Page history last edited by Jon 14 years, 2 months ago

Christie, Agatha -- Elephants Can Remember (1972)

  

Review by Nick Fuller

2/5

Christie’s penultimate novel and last readable book is a very vague affair. The telling consists of paragraphs lasting 1 ½ pages, riddled with inconsistencies, which are unwanted and dangerous in an investigation into the past, especially when no one is quite sure whether the fall of the psychotic twin sister over a cliff and the ensuing suicide pact took place ten, twelve, fourteen, fifteen or even twenty years ago. For this reason, neither author nor reader have any idea of how old the characters (all of whom are very flat) actually are. The detection consists of serial interviewing of tenuously linked witnesses (the “elephants”) by Mrs. Oliver, who is as forgetful as the elephants are not. Poirot plays the armchair oracle rôle of Dr. Priestley, whom, speaking pedantic but natural English and shorn of both foreign phrases and character traits, he resembles. These obscure the plot, which, as always with Christie, is interesting, if imperfectly realised. Had she fleshed out the characters, rather than leaving them as skeletons in the closet, and if more work had been put into it, it could have been one of the most interesting late Christies, with a genuine sense of tragedy about the book.
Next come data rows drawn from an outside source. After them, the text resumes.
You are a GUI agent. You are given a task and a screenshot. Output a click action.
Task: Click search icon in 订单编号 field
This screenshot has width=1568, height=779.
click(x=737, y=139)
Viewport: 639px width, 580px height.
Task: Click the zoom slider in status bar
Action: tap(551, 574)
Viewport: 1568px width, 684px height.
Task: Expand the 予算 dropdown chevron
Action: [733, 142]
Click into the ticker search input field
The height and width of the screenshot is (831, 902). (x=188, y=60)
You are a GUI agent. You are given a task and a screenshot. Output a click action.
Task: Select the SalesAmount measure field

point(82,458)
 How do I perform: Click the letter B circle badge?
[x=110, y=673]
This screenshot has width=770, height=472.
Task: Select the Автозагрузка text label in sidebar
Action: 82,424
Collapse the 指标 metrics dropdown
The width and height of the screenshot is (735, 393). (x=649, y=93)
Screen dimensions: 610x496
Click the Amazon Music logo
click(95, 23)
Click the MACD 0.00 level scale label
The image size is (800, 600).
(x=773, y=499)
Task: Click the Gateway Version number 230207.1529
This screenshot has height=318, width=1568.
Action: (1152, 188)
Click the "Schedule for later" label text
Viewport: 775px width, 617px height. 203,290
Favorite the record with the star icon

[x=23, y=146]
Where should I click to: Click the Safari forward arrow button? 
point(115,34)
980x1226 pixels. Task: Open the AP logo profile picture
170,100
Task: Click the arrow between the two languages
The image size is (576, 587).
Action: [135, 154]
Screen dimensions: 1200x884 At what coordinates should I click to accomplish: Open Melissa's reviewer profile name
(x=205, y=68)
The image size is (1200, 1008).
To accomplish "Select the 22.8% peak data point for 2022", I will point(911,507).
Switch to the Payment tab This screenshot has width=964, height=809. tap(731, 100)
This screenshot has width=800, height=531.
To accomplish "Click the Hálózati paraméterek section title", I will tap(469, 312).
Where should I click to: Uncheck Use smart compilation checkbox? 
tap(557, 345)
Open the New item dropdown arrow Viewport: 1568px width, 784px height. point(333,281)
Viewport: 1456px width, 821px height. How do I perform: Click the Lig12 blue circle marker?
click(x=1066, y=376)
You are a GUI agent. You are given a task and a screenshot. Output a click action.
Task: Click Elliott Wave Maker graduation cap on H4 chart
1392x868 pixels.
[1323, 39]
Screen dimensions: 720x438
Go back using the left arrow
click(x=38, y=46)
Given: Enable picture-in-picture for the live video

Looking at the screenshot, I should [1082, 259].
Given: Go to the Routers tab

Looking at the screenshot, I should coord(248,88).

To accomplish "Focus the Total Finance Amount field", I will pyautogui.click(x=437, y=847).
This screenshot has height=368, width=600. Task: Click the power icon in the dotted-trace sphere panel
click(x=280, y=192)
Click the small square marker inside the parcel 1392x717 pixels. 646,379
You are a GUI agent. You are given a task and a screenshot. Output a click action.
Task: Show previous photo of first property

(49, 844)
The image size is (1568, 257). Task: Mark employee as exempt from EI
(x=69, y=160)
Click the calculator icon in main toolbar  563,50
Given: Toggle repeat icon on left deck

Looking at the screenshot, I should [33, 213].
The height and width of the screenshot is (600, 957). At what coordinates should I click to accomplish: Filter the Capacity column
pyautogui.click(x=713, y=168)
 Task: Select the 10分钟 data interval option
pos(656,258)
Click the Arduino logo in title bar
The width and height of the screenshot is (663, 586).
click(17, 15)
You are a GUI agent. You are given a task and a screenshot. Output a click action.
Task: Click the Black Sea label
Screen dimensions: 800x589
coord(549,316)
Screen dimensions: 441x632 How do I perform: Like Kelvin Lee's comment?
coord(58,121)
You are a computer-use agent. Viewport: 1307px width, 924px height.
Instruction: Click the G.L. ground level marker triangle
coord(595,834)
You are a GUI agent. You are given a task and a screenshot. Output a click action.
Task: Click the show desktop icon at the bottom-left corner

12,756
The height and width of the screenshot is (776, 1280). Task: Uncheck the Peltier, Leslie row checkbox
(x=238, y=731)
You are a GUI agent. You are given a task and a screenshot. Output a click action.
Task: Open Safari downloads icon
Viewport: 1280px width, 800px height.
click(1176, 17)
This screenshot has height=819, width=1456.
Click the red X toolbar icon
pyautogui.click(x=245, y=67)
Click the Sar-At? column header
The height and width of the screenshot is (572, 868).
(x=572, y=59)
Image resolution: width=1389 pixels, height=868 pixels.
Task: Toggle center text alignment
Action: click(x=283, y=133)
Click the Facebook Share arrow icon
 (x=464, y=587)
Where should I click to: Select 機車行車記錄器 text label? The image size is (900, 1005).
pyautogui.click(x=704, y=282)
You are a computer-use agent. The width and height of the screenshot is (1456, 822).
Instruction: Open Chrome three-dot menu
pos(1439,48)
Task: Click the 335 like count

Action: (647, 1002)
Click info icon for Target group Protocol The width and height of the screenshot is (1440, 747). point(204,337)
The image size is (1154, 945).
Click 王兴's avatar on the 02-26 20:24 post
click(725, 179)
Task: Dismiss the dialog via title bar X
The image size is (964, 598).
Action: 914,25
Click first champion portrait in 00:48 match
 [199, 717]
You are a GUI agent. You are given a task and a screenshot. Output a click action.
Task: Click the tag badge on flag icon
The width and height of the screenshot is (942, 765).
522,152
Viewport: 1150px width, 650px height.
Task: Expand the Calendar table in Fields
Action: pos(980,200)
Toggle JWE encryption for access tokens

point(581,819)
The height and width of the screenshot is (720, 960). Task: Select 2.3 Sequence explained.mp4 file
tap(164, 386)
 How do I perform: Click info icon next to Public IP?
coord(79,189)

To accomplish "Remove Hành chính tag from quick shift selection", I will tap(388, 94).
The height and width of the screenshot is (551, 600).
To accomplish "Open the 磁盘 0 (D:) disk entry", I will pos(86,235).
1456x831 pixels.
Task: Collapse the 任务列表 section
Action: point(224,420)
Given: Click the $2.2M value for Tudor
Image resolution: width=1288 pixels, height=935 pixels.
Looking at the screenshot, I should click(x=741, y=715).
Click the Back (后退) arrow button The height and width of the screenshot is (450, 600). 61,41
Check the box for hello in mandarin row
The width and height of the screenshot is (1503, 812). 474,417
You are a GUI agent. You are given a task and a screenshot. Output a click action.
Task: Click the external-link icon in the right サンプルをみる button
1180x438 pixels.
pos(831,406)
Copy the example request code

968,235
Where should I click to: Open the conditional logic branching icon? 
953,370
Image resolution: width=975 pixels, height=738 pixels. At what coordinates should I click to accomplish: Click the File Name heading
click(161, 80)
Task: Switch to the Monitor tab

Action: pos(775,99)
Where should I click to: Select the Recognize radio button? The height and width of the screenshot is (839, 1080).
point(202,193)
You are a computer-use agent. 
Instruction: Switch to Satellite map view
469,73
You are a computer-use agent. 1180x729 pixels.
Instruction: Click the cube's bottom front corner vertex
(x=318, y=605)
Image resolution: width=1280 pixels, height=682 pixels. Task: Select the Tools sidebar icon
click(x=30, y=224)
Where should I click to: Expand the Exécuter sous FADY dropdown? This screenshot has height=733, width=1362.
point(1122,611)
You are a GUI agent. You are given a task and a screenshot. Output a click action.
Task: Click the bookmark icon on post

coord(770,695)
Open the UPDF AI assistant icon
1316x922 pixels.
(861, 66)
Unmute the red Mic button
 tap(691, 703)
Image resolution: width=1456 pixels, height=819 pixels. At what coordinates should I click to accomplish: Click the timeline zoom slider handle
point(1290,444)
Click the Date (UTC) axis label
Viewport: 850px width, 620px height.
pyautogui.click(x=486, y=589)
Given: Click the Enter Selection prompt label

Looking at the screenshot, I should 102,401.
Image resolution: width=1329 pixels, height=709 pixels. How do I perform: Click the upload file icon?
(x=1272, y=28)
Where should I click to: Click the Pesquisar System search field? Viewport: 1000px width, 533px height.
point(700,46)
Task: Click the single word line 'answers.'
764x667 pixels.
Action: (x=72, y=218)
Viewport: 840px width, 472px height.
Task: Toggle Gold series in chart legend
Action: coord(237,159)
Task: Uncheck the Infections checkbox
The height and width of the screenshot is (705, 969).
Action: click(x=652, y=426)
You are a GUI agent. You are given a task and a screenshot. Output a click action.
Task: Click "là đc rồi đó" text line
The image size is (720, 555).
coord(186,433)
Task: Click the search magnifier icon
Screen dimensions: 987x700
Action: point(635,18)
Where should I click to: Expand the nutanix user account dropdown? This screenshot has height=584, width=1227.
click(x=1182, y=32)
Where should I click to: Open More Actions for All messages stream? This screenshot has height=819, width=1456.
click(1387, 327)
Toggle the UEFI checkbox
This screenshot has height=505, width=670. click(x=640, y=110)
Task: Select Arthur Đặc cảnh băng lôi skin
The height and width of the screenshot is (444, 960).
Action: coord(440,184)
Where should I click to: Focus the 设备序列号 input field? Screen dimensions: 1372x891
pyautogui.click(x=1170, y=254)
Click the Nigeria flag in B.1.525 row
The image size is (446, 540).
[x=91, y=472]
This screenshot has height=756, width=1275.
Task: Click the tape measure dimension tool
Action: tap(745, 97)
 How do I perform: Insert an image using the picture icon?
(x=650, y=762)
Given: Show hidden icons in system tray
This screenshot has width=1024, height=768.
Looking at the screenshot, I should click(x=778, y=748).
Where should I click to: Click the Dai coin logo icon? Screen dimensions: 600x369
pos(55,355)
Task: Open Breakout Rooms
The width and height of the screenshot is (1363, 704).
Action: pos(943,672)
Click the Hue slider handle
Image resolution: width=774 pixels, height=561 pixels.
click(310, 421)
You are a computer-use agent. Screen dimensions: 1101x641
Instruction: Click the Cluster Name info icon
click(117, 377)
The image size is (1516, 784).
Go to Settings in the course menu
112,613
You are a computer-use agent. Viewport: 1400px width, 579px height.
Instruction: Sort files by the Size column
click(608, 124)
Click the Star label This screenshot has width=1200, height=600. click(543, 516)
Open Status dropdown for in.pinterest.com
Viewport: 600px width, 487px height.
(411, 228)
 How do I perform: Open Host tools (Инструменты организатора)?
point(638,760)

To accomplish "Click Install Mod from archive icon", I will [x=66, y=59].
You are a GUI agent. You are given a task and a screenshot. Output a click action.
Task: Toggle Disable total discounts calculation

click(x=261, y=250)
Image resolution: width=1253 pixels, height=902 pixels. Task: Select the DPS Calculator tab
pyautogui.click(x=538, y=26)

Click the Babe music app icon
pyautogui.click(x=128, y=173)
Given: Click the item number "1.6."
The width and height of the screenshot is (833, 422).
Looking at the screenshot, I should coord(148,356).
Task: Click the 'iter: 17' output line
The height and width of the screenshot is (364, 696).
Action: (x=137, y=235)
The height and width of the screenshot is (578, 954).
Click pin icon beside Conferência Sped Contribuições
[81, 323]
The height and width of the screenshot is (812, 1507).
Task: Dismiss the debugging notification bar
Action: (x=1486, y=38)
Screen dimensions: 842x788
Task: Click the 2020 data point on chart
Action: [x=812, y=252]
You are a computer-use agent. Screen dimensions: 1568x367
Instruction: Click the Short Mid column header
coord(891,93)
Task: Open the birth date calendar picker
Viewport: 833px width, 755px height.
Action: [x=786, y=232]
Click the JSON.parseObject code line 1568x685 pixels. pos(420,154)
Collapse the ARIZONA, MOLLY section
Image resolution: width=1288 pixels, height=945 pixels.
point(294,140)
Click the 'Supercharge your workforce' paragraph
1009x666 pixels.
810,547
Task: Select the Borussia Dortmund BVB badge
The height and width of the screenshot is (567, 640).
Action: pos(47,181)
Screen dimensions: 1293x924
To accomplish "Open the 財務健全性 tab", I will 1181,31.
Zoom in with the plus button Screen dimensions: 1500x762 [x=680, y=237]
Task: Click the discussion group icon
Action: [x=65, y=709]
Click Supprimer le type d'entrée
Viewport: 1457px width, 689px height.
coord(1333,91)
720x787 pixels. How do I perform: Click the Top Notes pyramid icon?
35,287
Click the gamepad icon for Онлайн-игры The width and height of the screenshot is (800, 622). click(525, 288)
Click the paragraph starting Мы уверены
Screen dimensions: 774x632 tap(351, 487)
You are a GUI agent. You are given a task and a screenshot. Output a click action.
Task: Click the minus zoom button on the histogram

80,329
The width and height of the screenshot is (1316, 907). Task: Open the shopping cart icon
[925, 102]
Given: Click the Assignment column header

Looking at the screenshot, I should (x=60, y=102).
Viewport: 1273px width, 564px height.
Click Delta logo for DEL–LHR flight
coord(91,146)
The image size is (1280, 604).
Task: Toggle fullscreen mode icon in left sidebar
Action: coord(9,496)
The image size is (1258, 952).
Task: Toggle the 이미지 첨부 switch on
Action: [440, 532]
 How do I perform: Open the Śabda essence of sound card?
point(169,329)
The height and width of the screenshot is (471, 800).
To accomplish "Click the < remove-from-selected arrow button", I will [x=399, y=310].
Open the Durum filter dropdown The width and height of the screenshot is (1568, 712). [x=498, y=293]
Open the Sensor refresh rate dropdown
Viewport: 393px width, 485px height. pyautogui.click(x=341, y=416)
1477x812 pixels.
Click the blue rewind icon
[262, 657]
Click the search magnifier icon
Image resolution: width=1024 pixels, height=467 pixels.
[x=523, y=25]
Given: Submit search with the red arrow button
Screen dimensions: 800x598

As it is, let the book limp its way to the elephants’ graveyard.

 

Query: have women worn wigs for fashionable reasons since the 18th century?

 

Comments (1)

Jon said

at 9:07 am on Jan 27, 2010

Blurb: Hercule Poirot was expecting a visit from his friend Mrs. Ariadne Oliver, the novelist. There was something, it seemed, that she wanted to ask him. He wondered why she sounded so doubtful about what she was doing. Was she bringing him some difficult problem? Or was she acquainting him with a crime? As Poirot knew well, it could be anything with Mrs. Oliver! The most commonplace things or the most extraordinary things were all alike to her.

His mind ran back over the years—the various happenings in which she had embroiled him. A murder hunt for a Charity which had unexpectedly included a real murder. A girl who had once interrupted his breakfast to tell him that she thought she had committed a murder but wasn’t quite sure about it. Mrs. Oliver had identified the girl, but had then managed to get herself knocked on the head with a near escape from getting herself killed.

Would this visit entail danger—or merely a dilemma? He had no idea that what was going to be laid before him would be a double suicide that had taken place twelve years ago and been satisfactorily dealt with by the Police Force of Great Britain.

He did not foresee that, at first unwillingly, he would become enmeshed—not in crime as crime—but because of two young people who loved each other and wanted to marry. He was not to suspect that this girl and boy would matter to him. The places he would go, the questions he would ask, the activities in which he would engage, the pity he would feel, the depths of tragedy he would plumb…

None of these things did he foresee as he replaced the receiver on the telephone. All that was in his mind was that Mrs. Oliver was coming to see him after dinner and that she had a problem of some kind—about which she wanted his advice. Oh well, he didn’t expect there would be any difficulty about that.